Reproduce everything from the line containing "Where should I" down to the line containing "pos(1312,108)", both included, as a Markdown table with the columns Row and Line. Omit blank lines and leave the pictures out.

▶ _EXTRACTED INFORMATION_
Start
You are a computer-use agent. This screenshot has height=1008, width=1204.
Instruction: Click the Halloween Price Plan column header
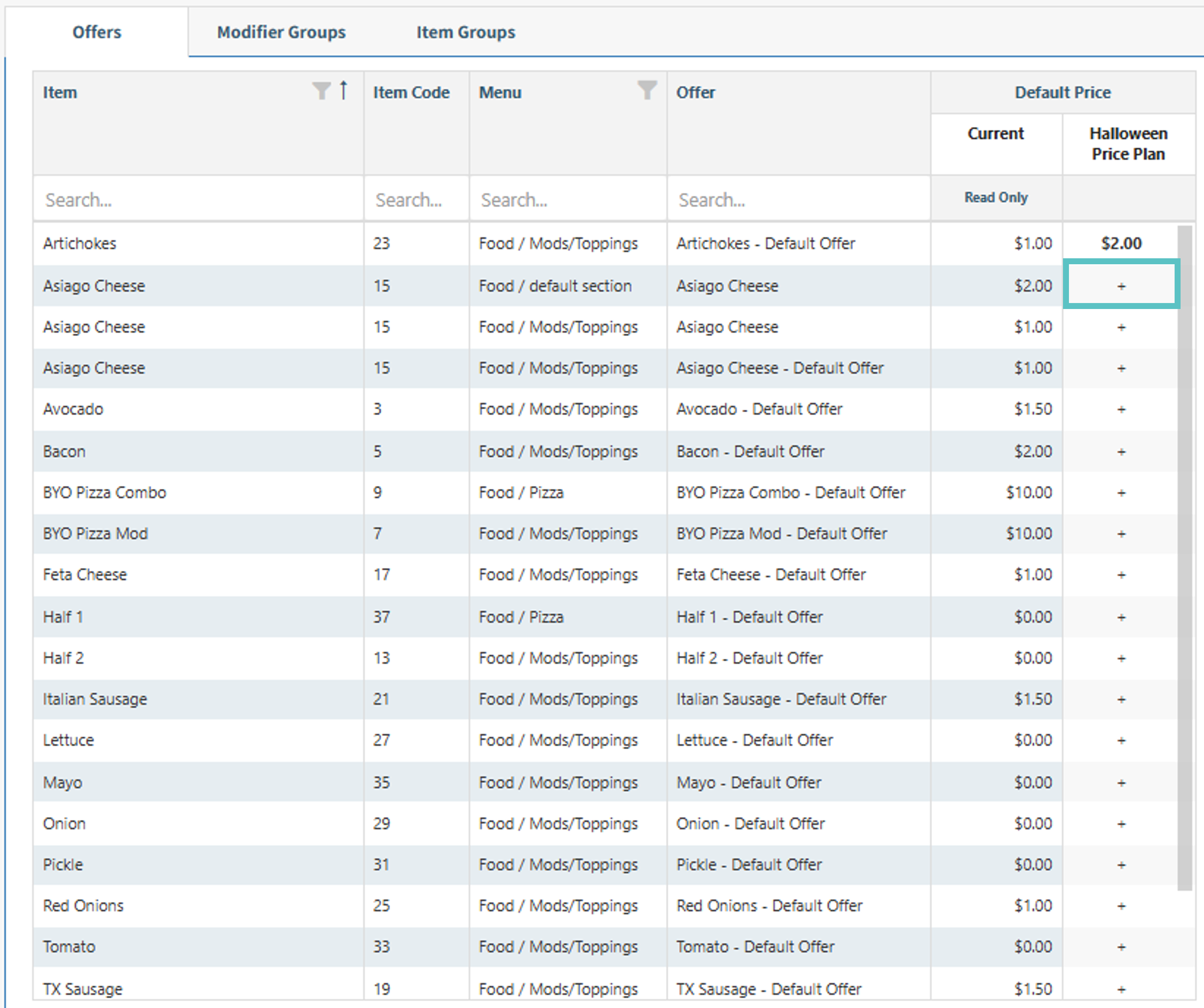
End
Start
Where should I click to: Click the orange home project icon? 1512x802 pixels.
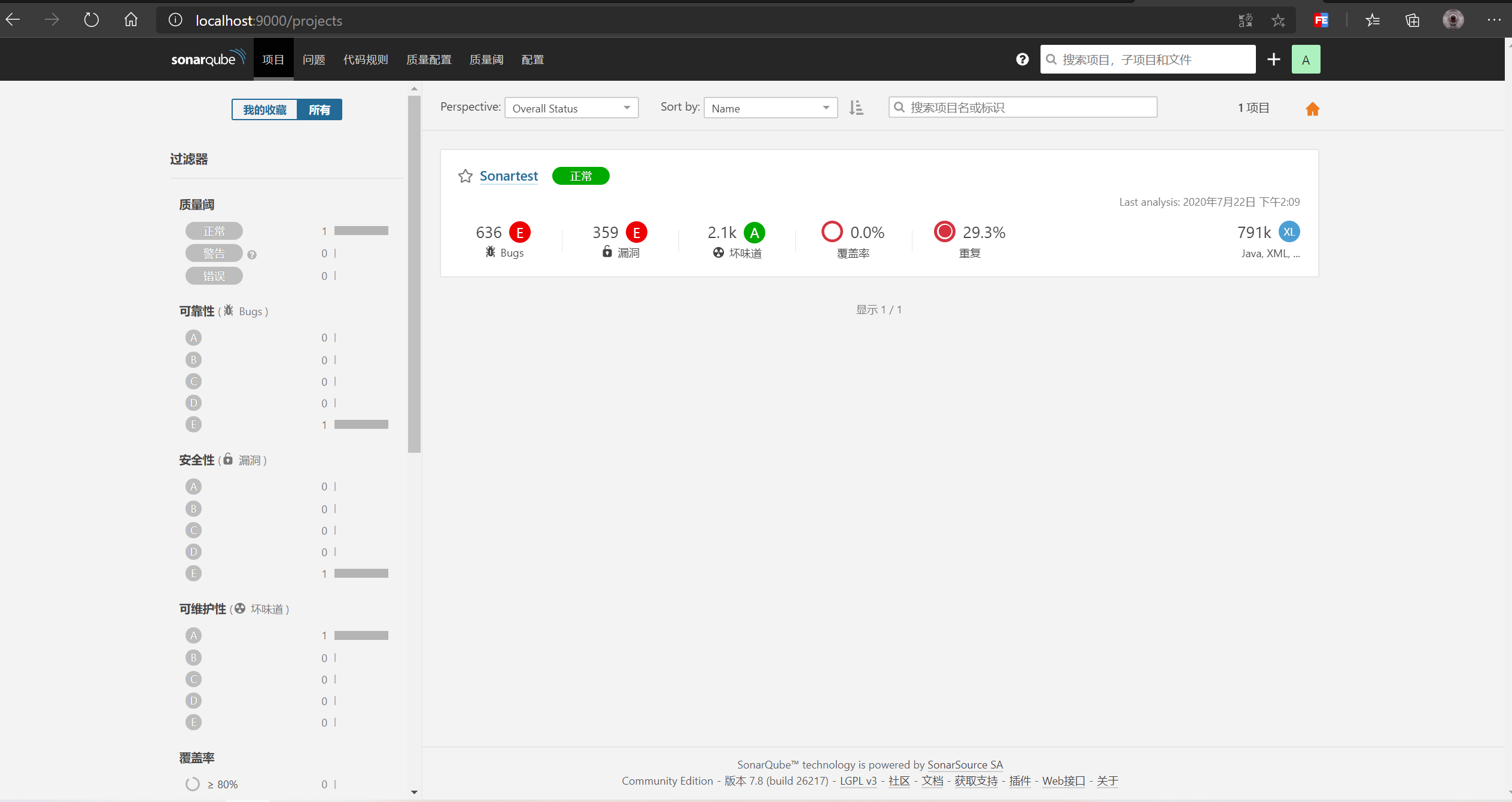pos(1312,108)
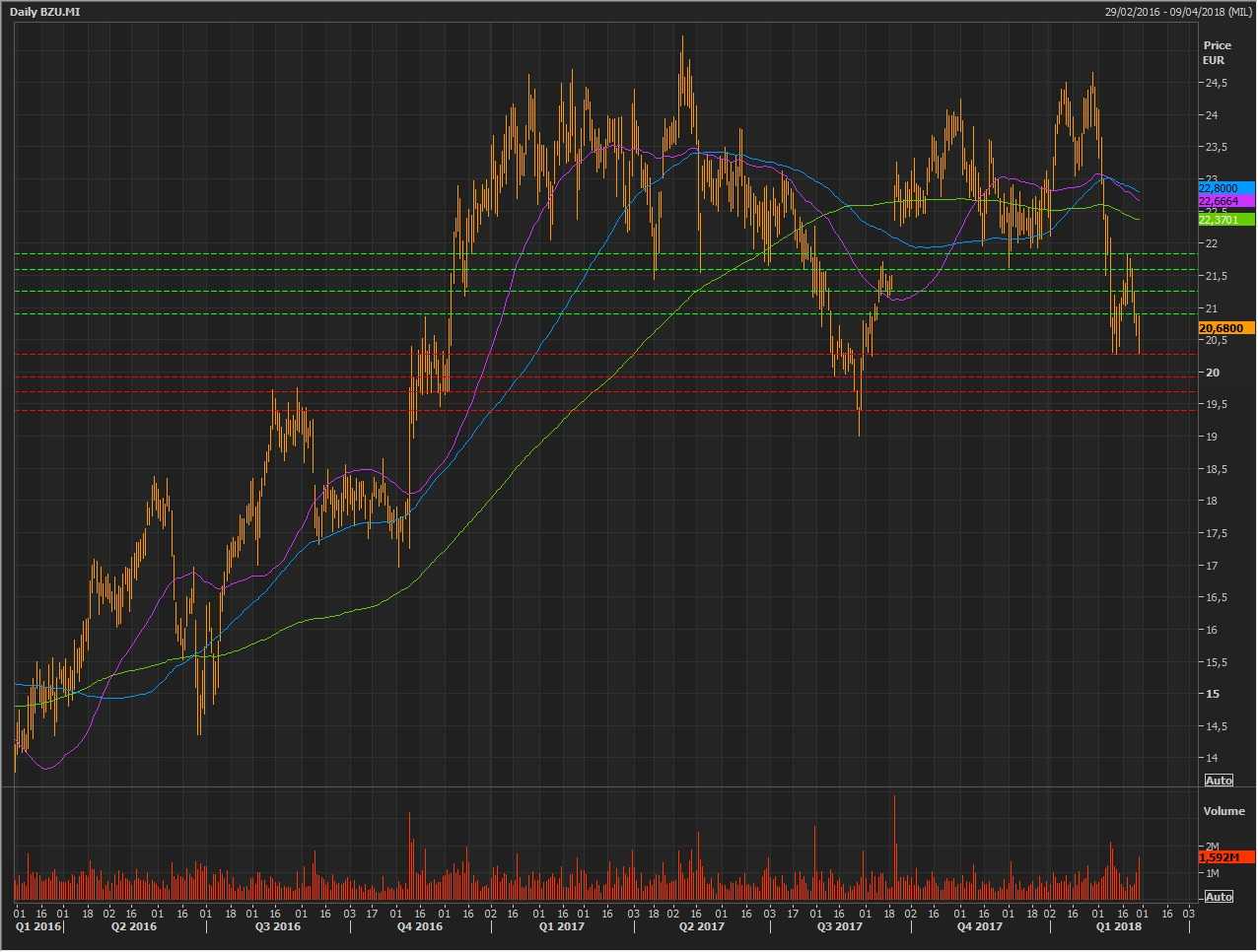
End
Start
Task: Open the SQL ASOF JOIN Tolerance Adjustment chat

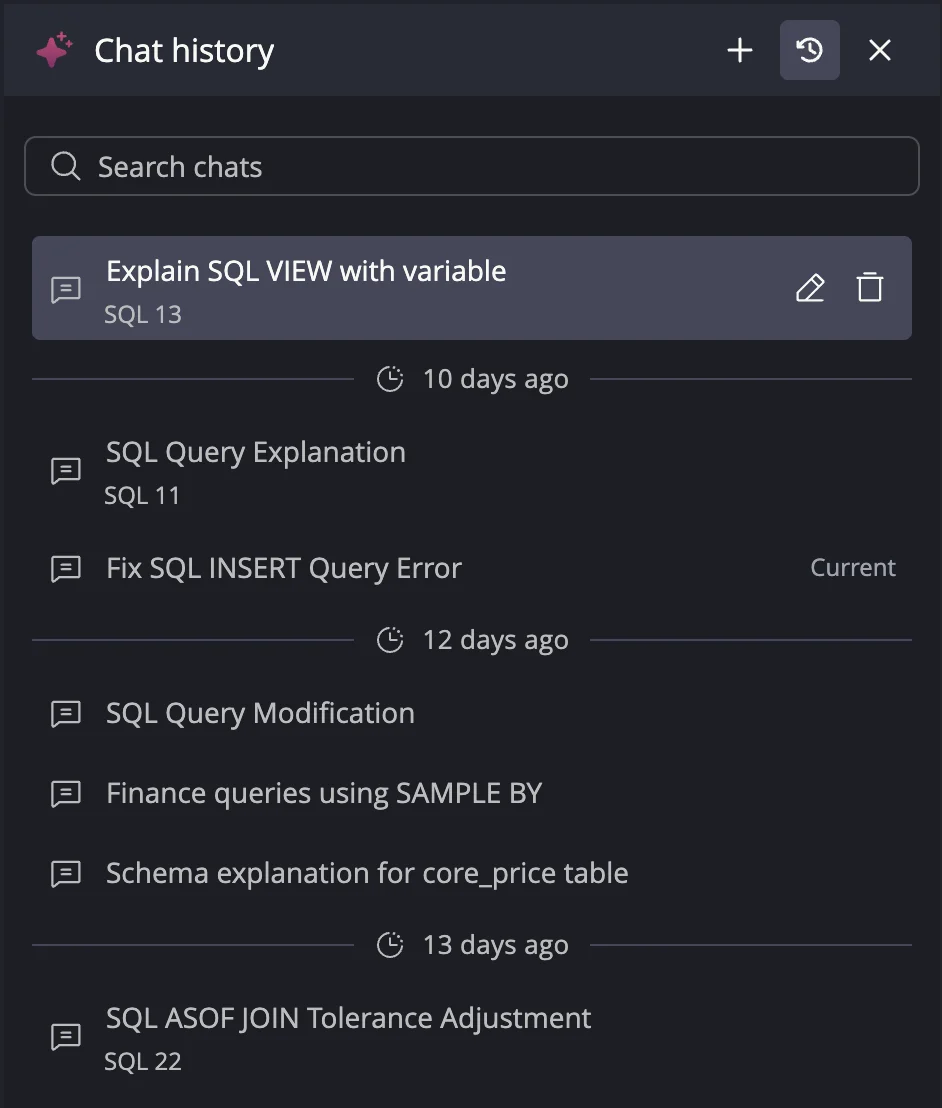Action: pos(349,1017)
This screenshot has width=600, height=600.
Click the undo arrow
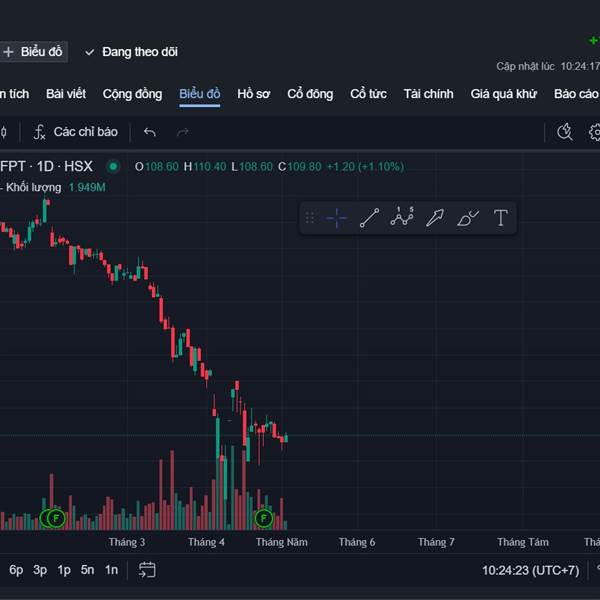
End
▶ _RESULT OF THE TASK_
| Row | Line |
|---|---|
| 1 | Where should I click to: Click the orange home project icon? 1512x802 pixels. |
| 2 | pos(1312,108) |